Following is a list of topic areas where we plan to focus the 2012 workshop. If you have topic ideas outside these areas that you would like to have considered, please do not hesitate to submit them. We are looking for the latest information on best practices, successful projects, and knowledge transfer relating to all areas of transit planning and scheduling.
More Expectations, Fewer Resources: Looking for Efficiencies
The economy is recovering; so why are our belts still so tight? Transit agencies are still trying to do more with less. When there is only so much low hanging fruit to be picked, where does looking for efficiencies become counterproductive? Where are our state legislatures beginning to see the value in investing in our transportation infrastructures and operations? When do we again start looking to plan for the future? In the meantime, how do we “right-size” our current service?
Ridership Changes Based on Transit Benefits Changes and Other Factors
The debate over transportation reauthorization and funding extensions is in full swing. Ridership changes based on the availability of transit benefits, both at the federal level and at the employer pretax level, has caused some to re-evaluate their route to work to adjust for their cost of commuting via transit. How have this and other factors influenced your ridership? What methods have you used to adjust routes that are no longer producing the desired ridership? What models are you using to predict your ridership over the next few years?

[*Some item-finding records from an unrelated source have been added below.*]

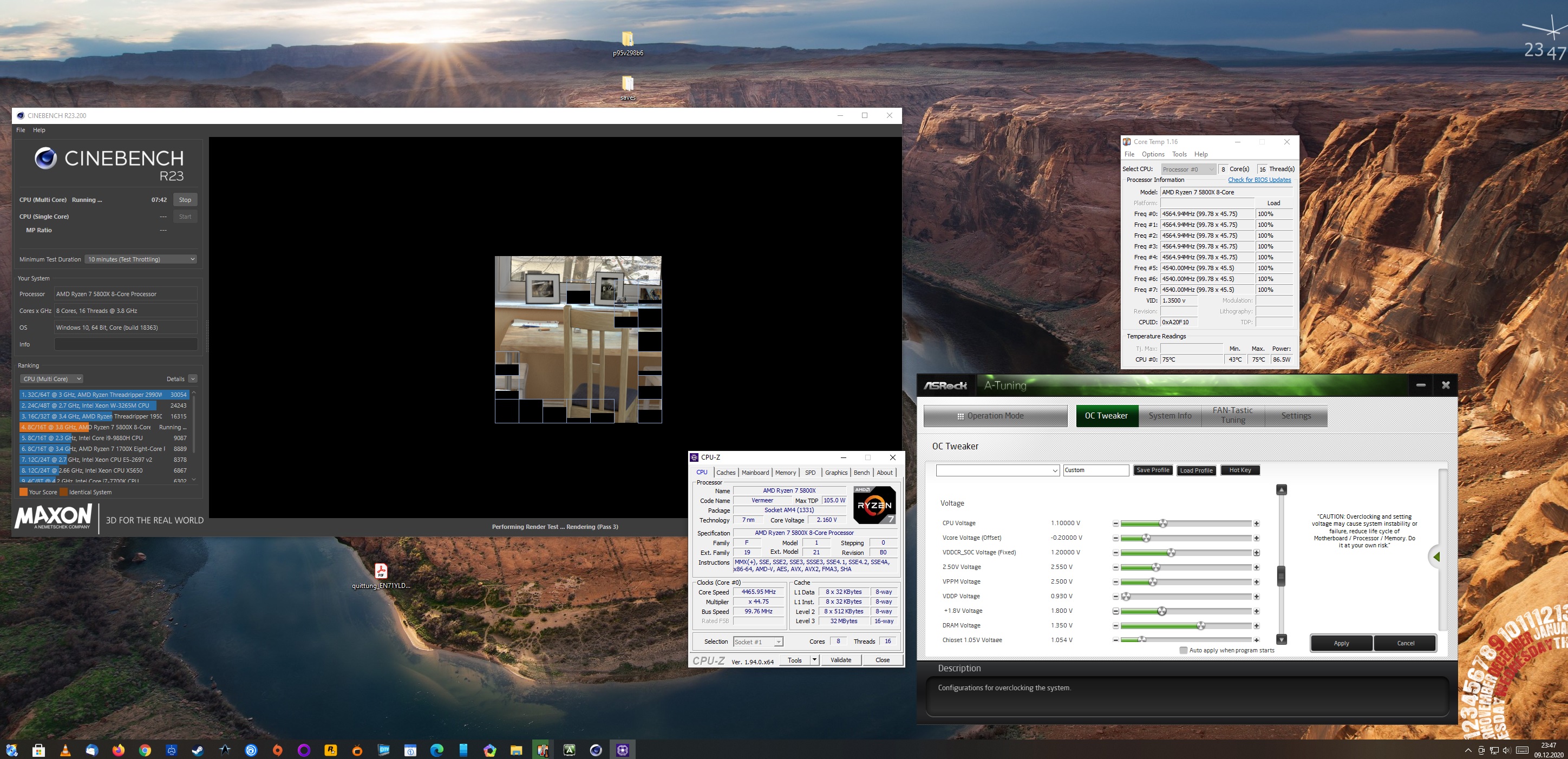The height and width of the screenshot is (759, 1568).
Task: Click the ASRock logo in the A-Tuning header
Action: click(945, 385)
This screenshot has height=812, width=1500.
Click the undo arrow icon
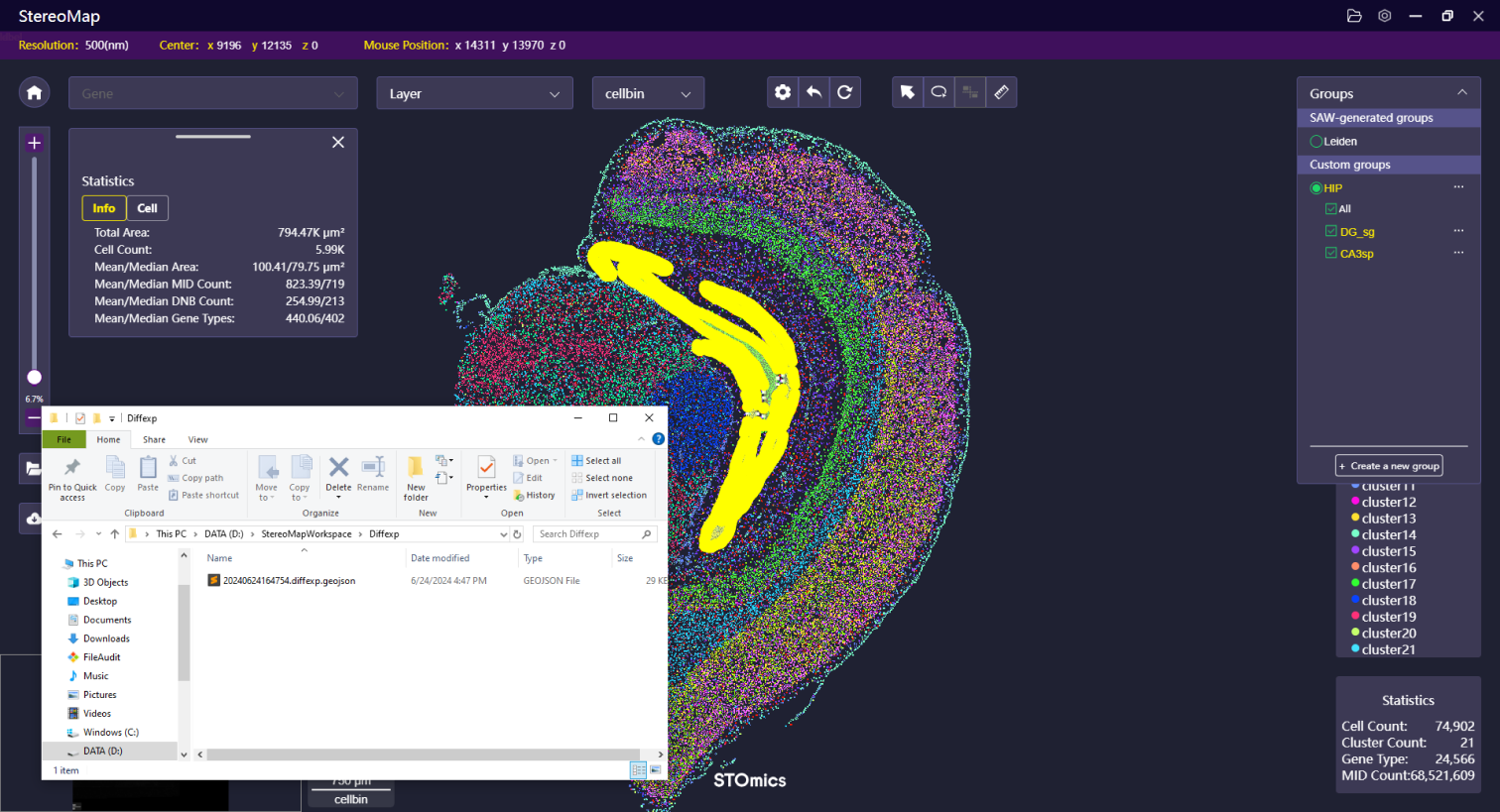coord(813,92)
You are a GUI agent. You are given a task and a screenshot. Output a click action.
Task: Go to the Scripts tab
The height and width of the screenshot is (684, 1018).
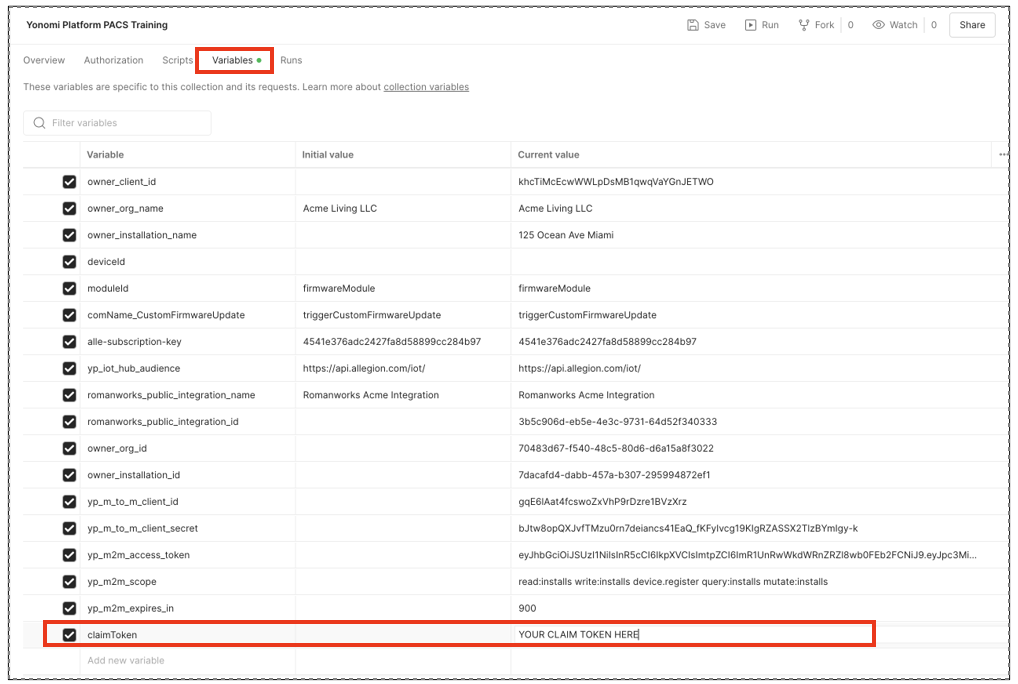coord(177,60)
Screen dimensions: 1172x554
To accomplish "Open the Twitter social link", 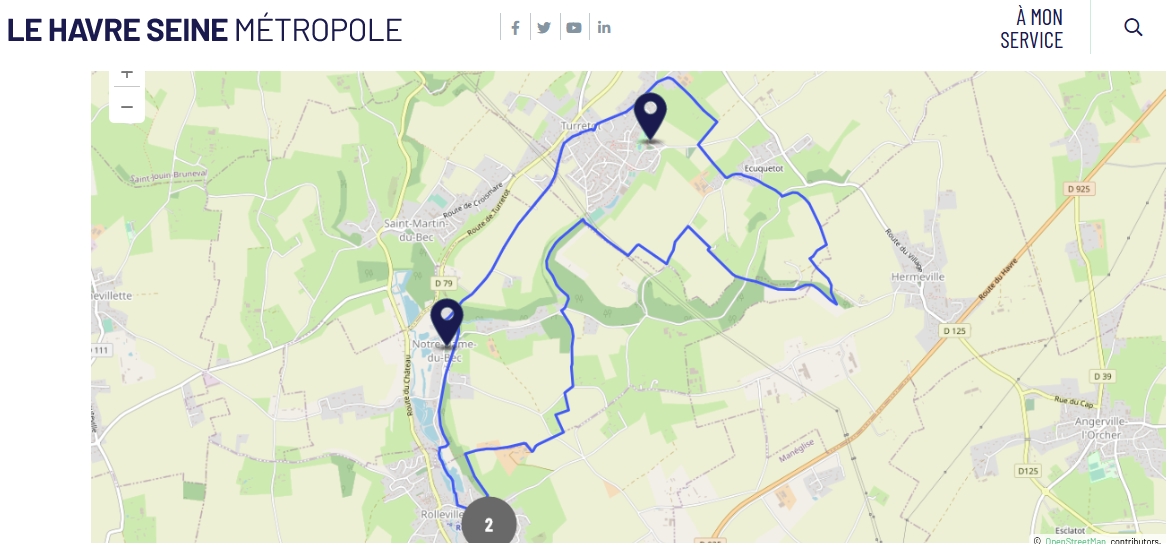I will pyautogui.click(x=544, y=28).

Service Planning and Scheduling for Special Events and Natural Disasters
The east coast experienced a one-hundred year earthquake this year in close proximity to a hurricane and several planned large events. What can we learn from our connections with the Emergency Management community to be prepared for these situations? What planning processes do you have in place within your transit agencies to deal with both the expected and unexpected? What advance preparations can be made, and what plans actually worked? What are the best approaches to shutting a system down if necessary and then bringing it back online?
Developing Relationships with City Planners
Relationships among planners from different jurisdictions at the city and regional levels can realize untold benefits. But not all planners speak “transit.” What are the best approaches to enhance these relationships, and what are the best ways to educate fellow planners on the benefits that transit brings to a region? What goals should transit planners have for these relationships, and what should we bring to the table?
This session seeks abstracts to discuss both the basics of teaching and learning operations scheduling, as well as innovative and advanced concepts in the field. How are exceptions to your schedules determined and executed? What non-traditional approaches to scheduling do you use to expedite and optimize your services? Do you have some experimental approaches that did not live up to expectations that you could share with other systems? How are you approaching the bid process (rostering vs. open bid)?
Planning for facilities is as much a part of transit as getting operational service on the street. How have the approaches for developing transit facilities changed recently? What are the major drivers for planners to consider when developing new facility requirements? What successes have you had in building to environmentally-friendly goals for your agency and region?
Innovations in Vehicles, Service Planning and Scheduling
Today’s transit agencies are purchasing new vehicles with better passenger amenities and upgraded technology. Many of them have been able to leverage these new vehicles to attract new riders and keep existing ones. We are looking for your ideas on how new modes, new propulsion systems, and new driving technologies are changing how transit will look to our future riders. How will the mix of your agency’s vehicles change? Will spare ratios need to be updated? What are the forces that will affect tomorrow’s transit?